• [What the task requires]: Find the string "click" in the material. Copy every line that has it.

• [Records]:
· · · · ·
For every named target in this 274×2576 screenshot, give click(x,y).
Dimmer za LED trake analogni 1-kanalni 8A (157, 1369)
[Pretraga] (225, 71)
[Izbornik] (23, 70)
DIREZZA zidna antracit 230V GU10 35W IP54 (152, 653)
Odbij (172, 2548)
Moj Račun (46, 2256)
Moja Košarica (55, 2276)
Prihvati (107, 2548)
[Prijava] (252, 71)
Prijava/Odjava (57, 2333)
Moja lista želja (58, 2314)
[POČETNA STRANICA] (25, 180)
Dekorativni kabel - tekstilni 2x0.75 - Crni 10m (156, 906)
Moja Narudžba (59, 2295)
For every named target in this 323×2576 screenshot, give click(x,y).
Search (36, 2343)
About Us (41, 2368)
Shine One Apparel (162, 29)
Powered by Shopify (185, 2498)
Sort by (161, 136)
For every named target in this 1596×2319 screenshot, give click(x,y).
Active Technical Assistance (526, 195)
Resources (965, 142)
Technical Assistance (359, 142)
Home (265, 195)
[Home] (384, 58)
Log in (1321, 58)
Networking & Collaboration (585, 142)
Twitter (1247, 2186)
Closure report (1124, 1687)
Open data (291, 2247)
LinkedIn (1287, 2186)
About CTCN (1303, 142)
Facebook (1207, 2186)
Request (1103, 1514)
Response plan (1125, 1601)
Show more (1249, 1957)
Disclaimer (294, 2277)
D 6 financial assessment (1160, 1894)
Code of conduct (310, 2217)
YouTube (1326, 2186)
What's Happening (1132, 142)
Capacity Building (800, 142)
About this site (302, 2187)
· · · · ·
• [Task output]:
For every named target in this 274×2576 screenshot, give click(x,y).
For every named target in this 323×2576 screenshot, give click(x,y).
For every named target in this 1596×2319 screenshot, give click(x,y).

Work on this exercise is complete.